» RECORDS PROVIDED:
****
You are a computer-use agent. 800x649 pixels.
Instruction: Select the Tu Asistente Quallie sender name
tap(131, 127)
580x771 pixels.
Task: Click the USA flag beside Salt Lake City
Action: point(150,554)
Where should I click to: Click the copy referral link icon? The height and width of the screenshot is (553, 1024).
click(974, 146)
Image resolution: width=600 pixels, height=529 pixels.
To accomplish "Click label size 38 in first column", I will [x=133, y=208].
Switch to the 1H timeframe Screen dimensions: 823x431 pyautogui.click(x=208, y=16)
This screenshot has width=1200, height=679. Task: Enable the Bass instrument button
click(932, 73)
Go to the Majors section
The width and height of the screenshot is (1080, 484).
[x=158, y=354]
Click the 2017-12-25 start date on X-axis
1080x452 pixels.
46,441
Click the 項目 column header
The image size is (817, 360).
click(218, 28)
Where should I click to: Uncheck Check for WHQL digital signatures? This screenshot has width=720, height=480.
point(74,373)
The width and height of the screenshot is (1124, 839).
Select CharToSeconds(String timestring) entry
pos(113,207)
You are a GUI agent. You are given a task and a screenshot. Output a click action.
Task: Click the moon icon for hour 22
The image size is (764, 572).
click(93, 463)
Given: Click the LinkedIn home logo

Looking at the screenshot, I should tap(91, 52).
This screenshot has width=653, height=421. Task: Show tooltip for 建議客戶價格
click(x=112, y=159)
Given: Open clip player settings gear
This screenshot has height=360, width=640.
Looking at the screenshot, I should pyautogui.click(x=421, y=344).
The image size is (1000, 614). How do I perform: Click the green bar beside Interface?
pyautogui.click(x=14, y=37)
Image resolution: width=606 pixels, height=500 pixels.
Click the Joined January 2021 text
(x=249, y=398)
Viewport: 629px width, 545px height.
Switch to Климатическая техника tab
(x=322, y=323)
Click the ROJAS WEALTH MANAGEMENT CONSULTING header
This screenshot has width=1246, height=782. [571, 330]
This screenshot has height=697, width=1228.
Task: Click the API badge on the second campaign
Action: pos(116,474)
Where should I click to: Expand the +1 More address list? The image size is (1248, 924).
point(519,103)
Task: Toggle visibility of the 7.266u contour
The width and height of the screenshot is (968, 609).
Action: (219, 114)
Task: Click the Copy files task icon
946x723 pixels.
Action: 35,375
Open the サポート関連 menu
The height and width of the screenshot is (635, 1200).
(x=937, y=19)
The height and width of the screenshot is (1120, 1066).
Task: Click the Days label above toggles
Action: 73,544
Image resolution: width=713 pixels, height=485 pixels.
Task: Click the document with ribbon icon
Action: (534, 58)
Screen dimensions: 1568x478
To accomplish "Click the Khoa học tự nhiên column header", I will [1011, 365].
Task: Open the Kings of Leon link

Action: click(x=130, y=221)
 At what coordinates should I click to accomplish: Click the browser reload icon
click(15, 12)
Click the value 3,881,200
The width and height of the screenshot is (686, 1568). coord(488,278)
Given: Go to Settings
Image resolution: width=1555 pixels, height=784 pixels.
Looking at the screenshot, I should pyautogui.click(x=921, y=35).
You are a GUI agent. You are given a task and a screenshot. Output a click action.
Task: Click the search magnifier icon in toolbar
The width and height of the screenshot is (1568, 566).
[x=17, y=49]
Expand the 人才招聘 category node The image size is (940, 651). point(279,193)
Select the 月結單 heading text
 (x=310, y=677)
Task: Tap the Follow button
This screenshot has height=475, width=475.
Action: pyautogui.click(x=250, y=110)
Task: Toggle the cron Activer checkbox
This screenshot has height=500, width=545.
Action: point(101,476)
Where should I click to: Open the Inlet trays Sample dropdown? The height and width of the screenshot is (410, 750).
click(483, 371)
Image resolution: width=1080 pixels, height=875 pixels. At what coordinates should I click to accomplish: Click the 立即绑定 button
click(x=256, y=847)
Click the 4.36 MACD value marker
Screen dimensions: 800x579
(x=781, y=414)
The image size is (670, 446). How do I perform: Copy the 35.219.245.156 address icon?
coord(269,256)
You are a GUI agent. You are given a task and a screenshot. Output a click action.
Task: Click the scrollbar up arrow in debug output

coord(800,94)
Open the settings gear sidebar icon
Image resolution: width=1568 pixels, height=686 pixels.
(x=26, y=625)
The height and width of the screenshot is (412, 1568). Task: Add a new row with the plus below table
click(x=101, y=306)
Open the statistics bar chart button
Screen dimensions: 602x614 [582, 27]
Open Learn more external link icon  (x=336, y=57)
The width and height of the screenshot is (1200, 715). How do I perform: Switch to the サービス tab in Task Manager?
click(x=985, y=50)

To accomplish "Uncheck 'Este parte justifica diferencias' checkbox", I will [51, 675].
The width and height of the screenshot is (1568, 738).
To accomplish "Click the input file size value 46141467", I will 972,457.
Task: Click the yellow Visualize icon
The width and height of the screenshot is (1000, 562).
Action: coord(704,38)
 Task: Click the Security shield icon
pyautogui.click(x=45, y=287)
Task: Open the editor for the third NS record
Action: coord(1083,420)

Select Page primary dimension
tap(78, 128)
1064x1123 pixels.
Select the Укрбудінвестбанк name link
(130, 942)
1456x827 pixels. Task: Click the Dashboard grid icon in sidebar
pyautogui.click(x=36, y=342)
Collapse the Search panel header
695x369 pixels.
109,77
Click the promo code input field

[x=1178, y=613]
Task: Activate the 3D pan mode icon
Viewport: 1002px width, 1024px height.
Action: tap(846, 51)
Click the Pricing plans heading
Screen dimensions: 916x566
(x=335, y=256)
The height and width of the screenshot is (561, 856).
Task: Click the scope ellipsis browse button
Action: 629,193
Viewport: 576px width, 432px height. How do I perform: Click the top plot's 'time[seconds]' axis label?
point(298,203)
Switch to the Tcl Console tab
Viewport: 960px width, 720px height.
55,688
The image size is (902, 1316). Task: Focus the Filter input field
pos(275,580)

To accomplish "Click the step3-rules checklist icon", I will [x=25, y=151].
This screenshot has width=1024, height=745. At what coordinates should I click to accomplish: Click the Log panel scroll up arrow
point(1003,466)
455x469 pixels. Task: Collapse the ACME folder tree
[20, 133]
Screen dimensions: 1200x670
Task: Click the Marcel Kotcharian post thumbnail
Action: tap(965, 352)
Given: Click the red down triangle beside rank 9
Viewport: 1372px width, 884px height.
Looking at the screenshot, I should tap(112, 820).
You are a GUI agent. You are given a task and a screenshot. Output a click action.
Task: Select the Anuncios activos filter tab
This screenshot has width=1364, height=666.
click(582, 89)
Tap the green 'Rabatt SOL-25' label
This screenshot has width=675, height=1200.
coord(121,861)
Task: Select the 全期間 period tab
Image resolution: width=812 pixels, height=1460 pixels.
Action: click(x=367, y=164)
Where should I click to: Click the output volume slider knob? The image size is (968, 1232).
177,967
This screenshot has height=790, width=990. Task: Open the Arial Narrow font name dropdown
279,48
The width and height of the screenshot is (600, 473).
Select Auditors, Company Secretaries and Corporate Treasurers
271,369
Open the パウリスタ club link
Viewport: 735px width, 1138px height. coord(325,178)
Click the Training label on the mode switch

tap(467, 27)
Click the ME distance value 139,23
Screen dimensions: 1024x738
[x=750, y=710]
****
» TASK GOAL: Could the data above be returned exactly as it stands?

» THE COMPLETED TASK:
You are a computer-use agent. 800x649 pixels.
Instruction: Select the Tu Asistente Quallie sender name
tap(131, 127)
580x771 pixels.
Task: Click the USA flag beside Salt Lake City
Action: point(150,554)
Where should I click to: Click the copy referral link icon? The height and width of the screenshot is (553, 1024).
click(974, 146)
Image resolution: width=600 pixels, height=529 pixels.
To accomplish "Click label size 38 in first column", I will [x=133, y=208].
Switch to the 1H timeframe Screen dimensions: 823x431 pyautogui.click(x=208, y=16)
This screenshot has width=1200, height=679. Task: Enable the Bass instrument button
click(932, 73)
Go to the Majors section
The width and height of the screenshot is (1080, 484).
[x=158, y=354]
Click the 2017-12-25 start date on X-axis
1080x452 pixels.
46,441
Click the 項目 column header
The image size is (817, 360).
click(218, 28)
Where should I click to: Uncheck Check for WHQL digital signatures? This screenshot has width=720, height=480.
point(74,373)
The width and height of the screenshot is (1124, 839).
Select CharToSeconds(String timestring) entry
pos(113,207)
You are a GUI agent. You are given a task and a screenshot. Output a click action.
Task: Click the moon icon for hour 22
The image size is (764, 572).
click(93, 463)
Given: Click the LinkedIn home logo

Looking at the screenshot, I should tap(91, 52).
This screenshot has width=653, height=421. Task: Show tooltip for 建議客戶價格
click(x=112, y=159)
Given: Open clip player settings gear
This screenshot has height=360, width=640.
Looking at the screenshot, I should pyautogui.click(x=421, y=344).
The image size is (1000, 614). How do I perform: Click the green bar beside Interface?
pyautogui.click(x=14, y=37)
Image resolution: width=606 pixels, height=500 pixels.
Click the Joined January 2021 text
(x=249, y=398)
Viewport: 629px width, 545px height.
Switch to Климатическая техника tab
(x=322, y=323)
Click the ROJAS WEALTH MANAGEMENT CONSULTING header
This screenshot has width=1246, height=782. [571, 330]
This screenshot has height=697, width=1228.
Task: Click the API badge on the second campaign
Action: pos(116,474)
Where should I click to: Expand the +1 More address list? The image size is (1248, 924).
point(519,103)
Task: Toggle visibility of the 7.266u contour
The width and height of the screenshot is (968, 609).
Action: (219, 114)
Task: Click the Copy files task icon
946x723 pixels.
Action: 35,375
Open the サポート関連 menu
The height and width of the screenshot is (635, 1200).
(x=937, y=19)
The height and width of the screenshot is (1120, 1066).
Task: Click the Days label above toggles
Action: 73,544
Image resolution: width=713 pixels, height=485 pixels.
Task: Click the document with ribbon icon
Action: (534, 58)
Screen dimensions: 1568x478
To accomplish "Click the Khoa học tự nhiên column header", I will [1011, 365].
Task: Open the Kings of Leon link

Action: click(x=130, y=221)
 At what coordinates should I click to accomplish: Click the browser reload icon
click(15, 12)
Click the value 3,881,200
The width and height of the screenshot is (686, 1568). coord(488,278)
Given: Go to Settings
Image resolution: width=1555 pixels, height=784 pixels.
Looking at the screenshot, I should pyautogui.click(x=921, y=35).
You are a GUI agent. You are given a task and a screenshot. Output a click action.
Task: Click the search magnifier icon in toolbar
The width and height of the screenshot is (1568, 566).
[x=17, y=49]
Expand the 人才招聘 category node The image size is (940, 651). point(279,193)
Select the 月結單 heading text
 (x=310, y=677)
Task: Tap the Follow button
This screenshot has height=475, width=475.
Action: pyautogui.click(x=250, y=110)
Task: Toggle the cron Activer checkbox
This screenshot has height=500, width=545.
Action: point(101,476)
Where should I click to: Open the Inlet trays Sample dropdown? The height and width of the screenshot is (410, 750).
click(483, 371)
Image resolution: width=1080 pixels, height=875 pixels. At what coordinates should I click to accomplish: Click the 立即绑定 button
click(x=256, y=847)
Click the 4.36 MACD value marker
Screen dimensions: 800x579
(x=781, y=414)
The image size is (670, 446). How do I perform: Copy the 35.219.245.156 address icon?
coord(269,256)
You are a GUI agent. You are given a task and a screenshot. Output a click action.
Task: Click the scrollbar up arrow in debug output

coord(800,94)
Open the settings gear sidebar icon
Image resolution: width=1568 pixels, height=686 pixels.
(x=26, y=625)
The height and width of the screenshot is (412, 1568). Task: Add a new row with the plus below table
click(x=101, y=306)
Open the statistics bar chart button
Screen dimensions: 602x614 [582, 27]
Open Learn more external link icon  (x=336, y=57)
The width and height of the screenshot is (1200, 715). How do I perform: Switch to the サービス tab in Task Manager?
click(x=985, y=50)

To accomplish "Uncheck 'Este parte justifica diferencias' checkbox", I will [51, 675].
The width and height of the screenshot is (1568, 738).
To accomplish "Click the input file size value 46141467", I will 972,457.
Task: Click the yellow Visualize icon
The width and height of the screenshot is (1000, 562).
Action: coord(704,38)
 Task: Click the Security shield icon
pyautogui.click(x=45, y=287)
Task: Open the editor for the third NS record
Action: coord(1083,420)

Select Page primary dimension
tap(78, 128)
1064x1123 pixels.
Select the Укрбудінвестбанк name link
(130, 942)
1456x827 pixels. Task: Click the Dashboard grid icon in sidebar
pyautogui.click(x=36, y=342)
Collapse the Search panel header
695x369 pixels.
109,77
Click the promo code input field

[x=1178, y=613]
Task: Activate the 3D pan mode icon
Viewport: 1002px width, 1024px height.
Action: tap(846, 51)
Click the Pricing plans heading
Screen dimensions: 916x566
(x=335, y=256)
The height and width of the screenshot is (561, 856).
Task: Click the scope ellipsis browse button
Action: 629,193
Viewport: 576px width, 432px height. How do I perform: Click the top plot's 'time[seconds]' axis label?
point(298,203)
Switch to the Tcl Console tab
Viewport: 960px width, 720px height.
55,688
The image size is (902, 1316). Task: Focus the Filter input field
pos(275,580)

To accomplish "Click the step3-rules checklist icon", I will [x=25, y=151].
This screenshot has width=1024, height=745. At what coordinates should I click to accomplish: Click the Log panel scroll up arrow
point(1003,466)
455x469 pixels. Task: Collapse the ACME folder tree
[20, 133]
Screen dimensions: 1200x670
Task: Click the Marcel Kotcharian post thumbnail
Action: tap(965, 352)
Given: Click the red down triangle beside rank 9
Viewport: 1372px width, 884px height.
Looking at the screenshot, I should tap(112, 820).
You are a GUI agent. You are given a task and a screenshot. Output a click action.
Task: Select the Anuncios activos filter tab
This screenshot has width=1364, height=666.
click(582, 89)
Tap the green 'Rabatt SOL-25' label
This screenshot has width=675, height=1200.
coord(121,861)
Task: Select the 全期間 period tab
Image resolution: width=812 pixels, height=1460 pixels.
Action: click(x=367, y=164)
Where should I click to: Click the output volume slider knob? The image size is (968, 1232).
177,967
This screenshot has height=790, width=990. Task: Open the Arial Narrow font name dropdown
279,48
The width and height of the screenshot is (600, 473).
Select Auditors, Company Secretaries and Corporate Treasurers
271,369
Open the パウリスタ club link
Viewport: 735px width, 1138px height. coord(325,178)
Click the Training label on the mode switch

tap(467, 27)
Click the ME distance value 139,23
Screen dimensions: 1024x738
[x=750, y=710]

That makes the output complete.